- **Exercício proposto A**:
Responda com base no texto sobre as favelas e a segurança pública no Rio de Janeiro:
(i) Quantas favelas a cidade do Rio de Janeiro tem hoje?
(ii) Segundo a projeção do IETS, que percentual da população as favelas concentrarão no ano 2010?
(iii) Quantas armas as polícias Civil e Militar apreenderam nos últimos dois anos?

- **Texto**:
□ □ □ □ □ □ □

Insurreição pela cidadania,,MARCELO ITAGIBA

A cidade do Rio de Janeiro tem hoje mais de 650 favelas. No ano 2010, elas concentrarão 21,1% da população (1,4 milhão de pessoas), segundo projeção do Instituto de Estudos do Trabalho e Sociedade (IETS). Esta perspectiva de degradação social nos remete à deterioração da cidade e, por conseguinte, da possibilidade da boa convivência urbana. As favelas não são um problema criado por aqueles que não tinham onde morar, mas sim a solução por eles encontrada para suprir a inexistência de uma política habitacional que, somada à total falta de oportunidades sociais, vai aumentando cada vez mais o fosso que nos afasta de uma existência pacífica.

O avassalador processo de favelização da cidade, acrescido do tempero da droga, potencializa a violência e exige, urgentemente, a revisão de conceitos equivocados segundo os quais somente o organismo policial tem responsabilidade pela segurança do cidadão. Polícia não é solução para problemas sociais; é onde transbordam os problemas sociais não resolvidos que, cumulativamente, geram a desvalorização da vida humana e a banalização do crime. As polícias Civil e Militar estão fazendo a sua parte. Nos últimos dois anos, realizaram mais de 45 mil prisões, retiraram de circulação 75 líderes do tráfico e apreenderam mais de 30 mil armas nas mãos de criminosos.

É inadiável o reconhecimento de que, além de ações policiais, segurança pública exige intervenções econômicas, políticas e sociais que promovam a redução dos níveis de miséria e o aumento das oportunidades na educação e no trabalho. E mais do que isso: não haverá solução definitiva, se as ações de desmantelamento do tráfico não partirem efetivamente dos moradores das favelas. A transformação terá de surgir de dentro para fora, de fora para dentro. De todos com o Estado.

□ □ □ □ □ □ □

- **Listagem fornecida**:
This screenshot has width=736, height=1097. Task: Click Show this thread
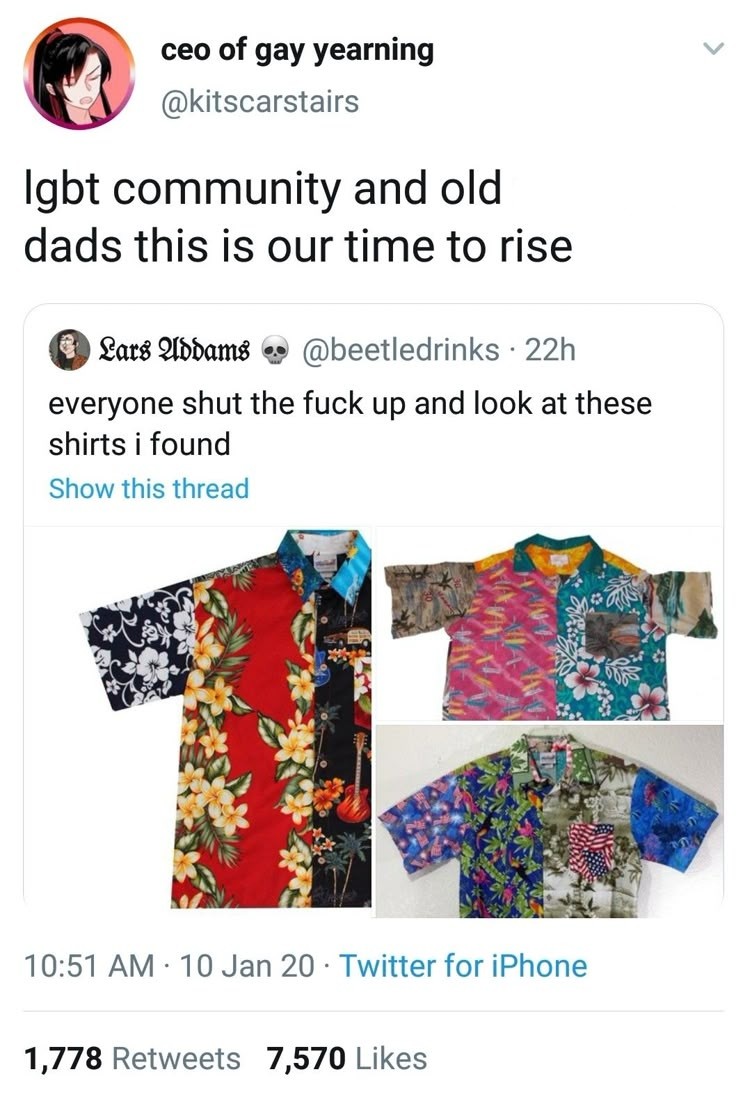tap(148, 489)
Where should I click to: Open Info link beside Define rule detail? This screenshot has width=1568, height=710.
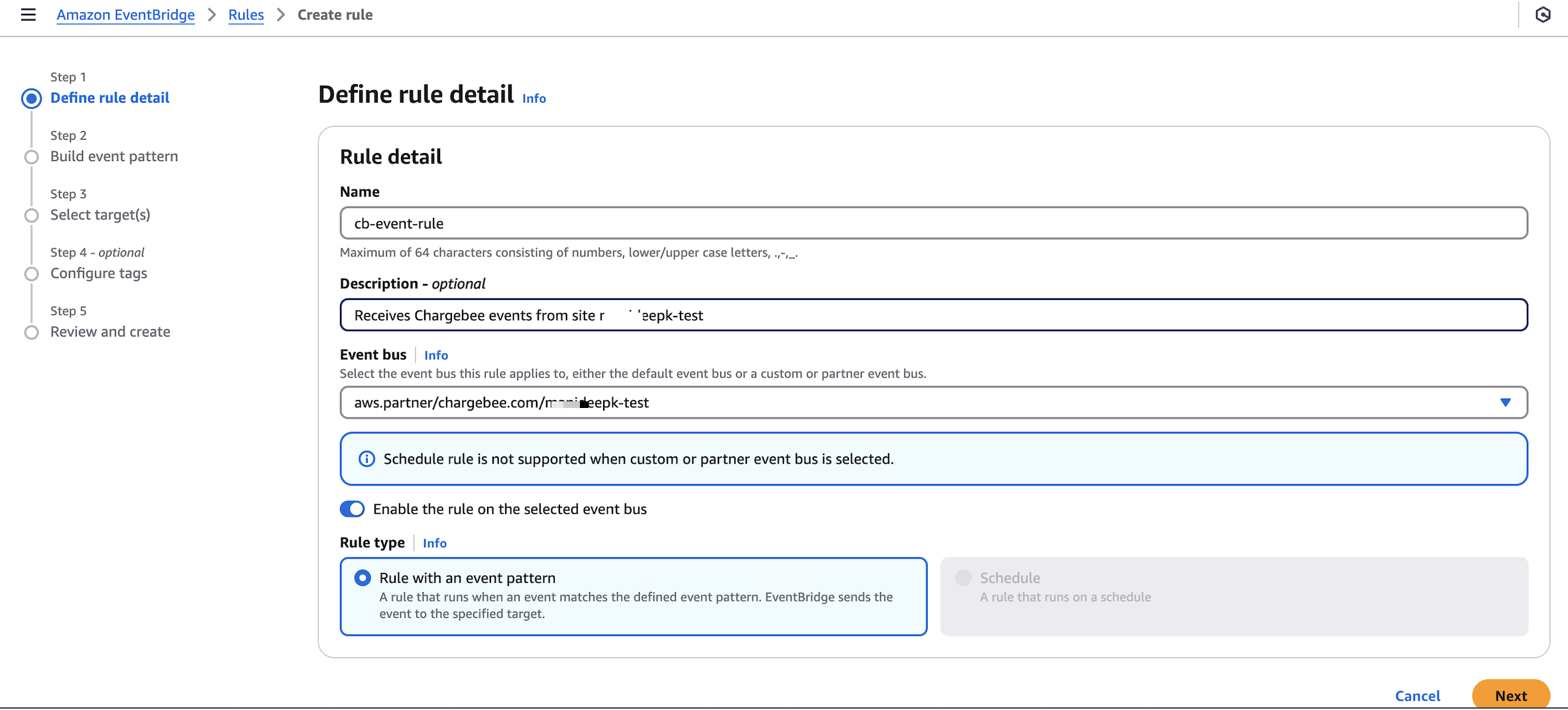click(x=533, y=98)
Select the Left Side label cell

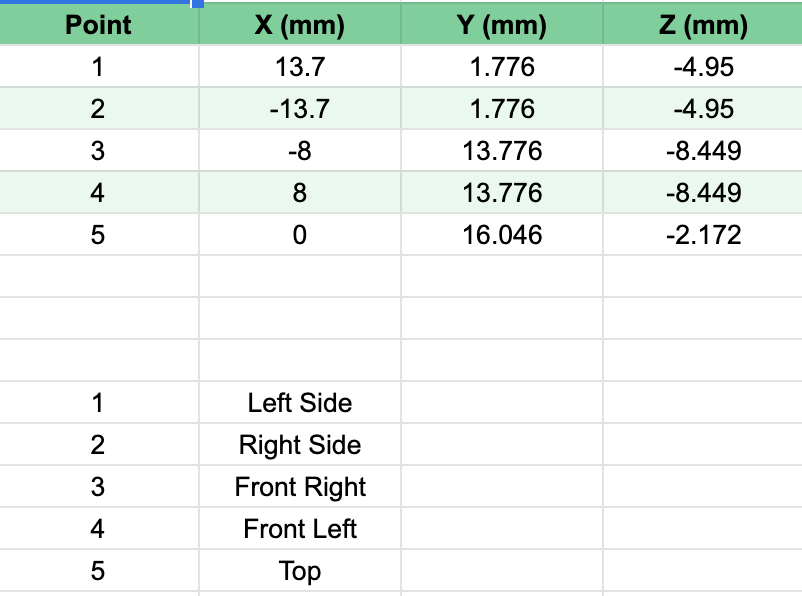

□ □ □ □ □ □ □

- **Exercício proposto B**:
Reescreva as linhas da listagem acima como uma tabela Markdown com as colunas "Nº" e "Linha", numerando cada linha e omitindo as linhas em branco. Deixe as imagens de fora da resposta.

- **Resultado do exercício A**:
(i) Mais de 650 favelas.
(ii) 21,1% da população (1,4 milhão de pessoas).
(iii) Mais de 30 mil armas.

- **Resultado do exercício B**:
| Nº | Linha |
|---|---|
| 1 | This screenshot has width=736, height=1097. Task: Click Show this thread |
| 2 | tap(148, 489) |
| 3 | Where should I click to: Open Info link beside Define rule detail? This screenshot has width=1568, height=710. |
| 4 | click(x=533, y=98) |
| 5 | Select the Left Side label cell |